---------- Texte étudié

Le 4 décembre 2024, un crime spectaculaire secoue l’Amérique : Brian Thompson, PDG de United Healthcare, la plus grande compagnie d’assurance maladie du pays, est assassiné en pleine rue à Manhattan. En quelques heures, l’affaire devient virale. Le lendemain, les autorités diffusent un avis de recherche avec le visage du suspect principal : Luigi Mangione. Mais alors que la police le traque, un phénomène inattendu se produit sur les réseaux sociaux. Loin d’être unanimement condamné, Mangione est rapidement érigé en héros populaire, une figure de justice brute dans un monde gangrené par les inégalités.
Un assassinat qui devient un symbole
Les caméras de surveillance ont capté une scène saisissante : en plein cœur de New York, un homme s’approche de Brian Thompson et, sans hésitation, l’abat avant de disparaître dans la foule. L’image du suspect, Luigi Mangione, est aussitôt relayée par les médias et les forces de l’ordre. Mais sur les réseaux sociaux, c’est un tout autre récit qui prend forme.

--------------------

- Consigne:
Rédigez la suite de l’article consacré à l’assassinat de Brian Thompson, en reprenant après sa dernière phrase.

---------- Données présentées

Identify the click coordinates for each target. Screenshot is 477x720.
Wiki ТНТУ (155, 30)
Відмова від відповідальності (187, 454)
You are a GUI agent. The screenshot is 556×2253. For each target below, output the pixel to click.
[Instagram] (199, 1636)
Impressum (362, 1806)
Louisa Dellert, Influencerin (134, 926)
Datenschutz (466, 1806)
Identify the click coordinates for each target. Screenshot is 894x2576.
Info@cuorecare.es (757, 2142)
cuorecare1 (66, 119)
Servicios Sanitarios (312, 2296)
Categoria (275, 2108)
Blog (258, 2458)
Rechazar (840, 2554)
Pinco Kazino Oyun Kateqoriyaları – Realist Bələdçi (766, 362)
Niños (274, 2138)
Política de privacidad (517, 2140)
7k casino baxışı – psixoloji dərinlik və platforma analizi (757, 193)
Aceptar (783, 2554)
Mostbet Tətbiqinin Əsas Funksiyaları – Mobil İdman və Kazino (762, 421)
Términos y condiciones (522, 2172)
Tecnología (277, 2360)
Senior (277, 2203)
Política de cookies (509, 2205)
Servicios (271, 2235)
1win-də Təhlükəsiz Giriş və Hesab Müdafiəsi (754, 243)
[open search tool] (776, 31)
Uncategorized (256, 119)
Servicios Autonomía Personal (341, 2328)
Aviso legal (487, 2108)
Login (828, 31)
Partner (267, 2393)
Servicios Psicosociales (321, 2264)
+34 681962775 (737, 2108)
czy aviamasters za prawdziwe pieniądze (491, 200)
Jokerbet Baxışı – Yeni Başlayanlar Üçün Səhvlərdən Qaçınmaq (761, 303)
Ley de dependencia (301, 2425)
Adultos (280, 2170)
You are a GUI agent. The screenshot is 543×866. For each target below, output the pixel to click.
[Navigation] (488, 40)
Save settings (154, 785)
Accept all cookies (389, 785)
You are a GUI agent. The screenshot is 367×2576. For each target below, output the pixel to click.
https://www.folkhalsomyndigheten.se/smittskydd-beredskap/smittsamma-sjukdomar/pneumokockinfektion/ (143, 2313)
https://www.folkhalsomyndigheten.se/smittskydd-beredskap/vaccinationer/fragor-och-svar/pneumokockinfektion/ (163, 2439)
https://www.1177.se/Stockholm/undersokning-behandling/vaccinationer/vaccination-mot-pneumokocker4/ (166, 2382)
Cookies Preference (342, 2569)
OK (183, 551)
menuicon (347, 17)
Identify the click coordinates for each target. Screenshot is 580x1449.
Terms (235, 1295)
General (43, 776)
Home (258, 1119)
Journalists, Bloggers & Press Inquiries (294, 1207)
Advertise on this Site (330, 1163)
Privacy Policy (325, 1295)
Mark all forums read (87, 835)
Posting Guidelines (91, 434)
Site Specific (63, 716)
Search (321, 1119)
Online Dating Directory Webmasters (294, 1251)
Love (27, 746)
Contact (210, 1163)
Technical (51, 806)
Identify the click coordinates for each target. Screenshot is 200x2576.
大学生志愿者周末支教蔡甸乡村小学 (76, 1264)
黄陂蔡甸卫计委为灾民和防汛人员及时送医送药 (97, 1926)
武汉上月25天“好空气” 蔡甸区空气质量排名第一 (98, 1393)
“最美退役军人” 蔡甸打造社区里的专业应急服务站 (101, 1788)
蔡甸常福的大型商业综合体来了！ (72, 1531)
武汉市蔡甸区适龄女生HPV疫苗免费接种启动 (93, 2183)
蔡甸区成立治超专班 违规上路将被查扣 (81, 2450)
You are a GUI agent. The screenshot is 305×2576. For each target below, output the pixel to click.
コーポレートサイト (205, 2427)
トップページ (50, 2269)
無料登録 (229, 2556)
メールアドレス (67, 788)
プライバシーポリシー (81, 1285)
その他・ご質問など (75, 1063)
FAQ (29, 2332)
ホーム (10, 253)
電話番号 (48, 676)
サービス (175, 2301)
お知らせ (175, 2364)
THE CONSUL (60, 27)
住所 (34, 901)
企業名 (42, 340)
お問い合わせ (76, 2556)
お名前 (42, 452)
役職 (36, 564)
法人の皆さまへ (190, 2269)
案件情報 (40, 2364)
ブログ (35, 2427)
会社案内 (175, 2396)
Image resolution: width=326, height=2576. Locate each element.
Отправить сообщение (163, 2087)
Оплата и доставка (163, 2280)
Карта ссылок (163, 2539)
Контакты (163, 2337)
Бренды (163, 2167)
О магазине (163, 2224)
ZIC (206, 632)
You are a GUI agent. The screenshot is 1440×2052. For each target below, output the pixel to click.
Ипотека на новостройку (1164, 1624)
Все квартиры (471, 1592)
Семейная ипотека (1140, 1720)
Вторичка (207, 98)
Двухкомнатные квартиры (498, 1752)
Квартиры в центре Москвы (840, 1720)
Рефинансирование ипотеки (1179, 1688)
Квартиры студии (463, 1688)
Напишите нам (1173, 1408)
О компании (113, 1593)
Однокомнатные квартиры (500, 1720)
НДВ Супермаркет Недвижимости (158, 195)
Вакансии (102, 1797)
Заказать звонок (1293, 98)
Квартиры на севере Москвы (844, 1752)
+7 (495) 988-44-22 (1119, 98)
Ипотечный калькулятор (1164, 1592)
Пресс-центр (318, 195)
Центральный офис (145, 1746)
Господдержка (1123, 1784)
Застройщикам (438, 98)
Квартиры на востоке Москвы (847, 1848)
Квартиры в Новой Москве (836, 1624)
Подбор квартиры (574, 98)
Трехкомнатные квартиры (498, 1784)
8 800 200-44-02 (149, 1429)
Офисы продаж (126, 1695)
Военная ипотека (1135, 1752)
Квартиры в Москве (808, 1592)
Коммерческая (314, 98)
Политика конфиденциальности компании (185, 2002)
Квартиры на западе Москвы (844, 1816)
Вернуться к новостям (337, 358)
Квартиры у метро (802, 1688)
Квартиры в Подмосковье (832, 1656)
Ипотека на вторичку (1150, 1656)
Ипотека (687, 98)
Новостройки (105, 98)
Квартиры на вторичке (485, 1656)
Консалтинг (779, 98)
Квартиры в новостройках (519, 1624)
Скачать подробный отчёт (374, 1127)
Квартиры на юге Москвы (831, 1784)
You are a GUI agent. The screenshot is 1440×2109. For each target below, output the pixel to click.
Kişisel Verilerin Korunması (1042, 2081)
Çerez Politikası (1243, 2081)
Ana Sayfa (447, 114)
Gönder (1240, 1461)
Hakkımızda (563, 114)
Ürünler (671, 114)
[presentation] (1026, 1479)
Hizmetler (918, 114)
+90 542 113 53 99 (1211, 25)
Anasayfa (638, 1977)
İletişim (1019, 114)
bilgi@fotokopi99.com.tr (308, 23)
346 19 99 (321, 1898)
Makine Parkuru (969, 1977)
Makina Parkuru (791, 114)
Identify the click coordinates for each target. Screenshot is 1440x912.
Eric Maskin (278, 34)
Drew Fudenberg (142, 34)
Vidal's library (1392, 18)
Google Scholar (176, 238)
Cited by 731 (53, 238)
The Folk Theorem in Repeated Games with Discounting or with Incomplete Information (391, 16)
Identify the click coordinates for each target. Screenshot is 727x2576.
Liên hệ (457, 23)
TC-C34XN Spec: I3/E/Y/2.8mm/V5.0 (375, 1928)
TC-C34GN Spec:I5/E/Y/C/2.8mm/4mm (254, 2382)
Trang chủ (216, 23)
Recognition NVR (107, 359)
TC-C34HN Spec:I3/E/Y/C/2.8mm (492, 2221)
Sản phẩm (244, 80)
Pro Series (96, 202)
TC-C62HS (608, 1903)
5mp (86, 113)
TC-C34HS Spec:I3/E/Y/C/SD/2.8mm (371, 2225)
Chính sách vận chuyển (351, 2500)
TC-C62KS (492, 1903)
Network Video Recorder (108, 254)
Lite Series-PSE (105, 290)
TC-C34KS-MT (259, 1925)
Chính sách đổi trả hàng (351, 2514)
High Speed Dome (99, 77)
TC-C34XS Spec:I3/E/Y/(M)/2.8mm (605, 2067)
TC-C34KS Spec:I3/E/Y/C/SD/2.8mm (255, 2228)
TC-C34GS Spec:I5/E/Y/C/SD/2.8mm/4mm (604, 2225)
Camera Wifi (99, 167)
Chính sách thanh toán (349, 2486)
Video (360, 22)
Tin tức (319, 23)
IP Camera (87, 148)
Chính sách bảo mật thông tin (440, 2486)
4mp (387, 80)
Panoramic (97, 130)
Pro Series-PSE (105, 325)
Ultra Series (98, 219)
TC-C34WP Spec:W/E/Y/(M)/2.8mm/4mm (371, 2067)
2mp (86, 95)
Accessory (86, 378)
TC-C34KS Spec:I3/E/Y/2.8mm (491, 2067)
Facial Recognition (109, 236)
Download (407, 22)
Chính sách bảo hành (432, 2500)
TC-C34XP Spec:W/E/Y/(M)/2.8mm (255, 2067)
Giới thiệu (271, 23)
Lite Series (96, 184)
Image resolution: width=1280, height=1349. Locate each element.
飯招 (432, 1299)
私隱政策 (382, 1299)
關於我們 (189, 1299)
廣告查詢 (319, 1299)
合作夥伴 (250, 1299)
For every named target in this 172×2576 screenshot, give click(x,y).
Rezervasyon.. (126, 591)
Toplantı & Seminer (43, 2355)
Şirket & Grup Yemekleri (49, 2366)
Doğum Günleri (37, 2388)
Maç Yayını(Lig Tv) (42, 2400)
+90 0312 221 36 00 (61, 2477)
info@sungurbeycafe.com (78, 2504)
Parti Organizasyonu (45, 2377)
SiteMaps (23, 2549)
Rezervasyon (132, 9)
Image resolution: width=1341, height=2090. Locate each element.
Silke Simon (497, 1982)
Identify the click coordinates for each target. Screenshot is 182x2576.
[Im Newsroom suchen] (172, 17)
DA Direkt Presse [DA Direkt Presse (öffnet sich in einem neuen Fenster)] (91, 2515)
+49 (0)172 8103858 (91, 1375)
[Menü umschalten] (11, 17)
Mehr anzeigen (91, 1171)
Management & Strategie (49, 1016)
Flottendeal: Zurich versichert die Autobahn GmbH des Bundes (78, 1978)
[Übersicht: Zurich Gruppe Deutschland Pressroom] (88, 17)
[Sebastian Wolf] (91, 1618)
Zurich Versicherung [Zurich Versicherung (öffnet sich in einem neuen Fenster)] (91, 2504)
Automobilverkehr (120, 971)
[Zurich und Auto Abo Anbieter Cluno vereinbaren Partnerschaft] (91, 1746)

--------------------

- Résultat obtenu:
En quelques heures, #JusticePourLuigi et #RobinDesBoisModerne deviennent des tendances sur X (anciennement Twitter). Pour certains internautes, Mangione n’est pas un simple criminel, mais un vengeur anonyme qui aurait frappé un symbole du capitalisme débridé. Le PDG assassiné était en effet une figure controversée, accusée par ses détracteurs d’avoir bâti sa fortune sur un système de santé inaccessible aux plus pauvres.
Un “bandit social” des temps modernes
Ce phénomène d’admiration pour un criminel n’est pas nouveau. Comme l’explique l’anthropologue David Picherit, Mangione correspond au concept de « bandit social », un hors-la-loi qui, aux yeux d’une partie de la population, incarne une forme de justice alternative. De Robin des Bois à Jesse James, en passant par les figures contemporaines de hackers militants ou d’activistes radicaux, l’histoire regorge d’individus ayant acquis une aura de justicier malgré (ou grâce à) leurs actes illégaux.
David Gilbert, journaliste spécialiste de l’extrémisme en ligne pour « Wired », analyse cet engouement comme un symptôme du malaise social grandissant. « Dans une société où les inégalités explosent et où les élites semblent intouchables, un acte de violence ciblé peut être perçu, à tort ou à raison, comme une forme de représailles populaires. »
Une fascination inquiétante ou une révolte légitime ?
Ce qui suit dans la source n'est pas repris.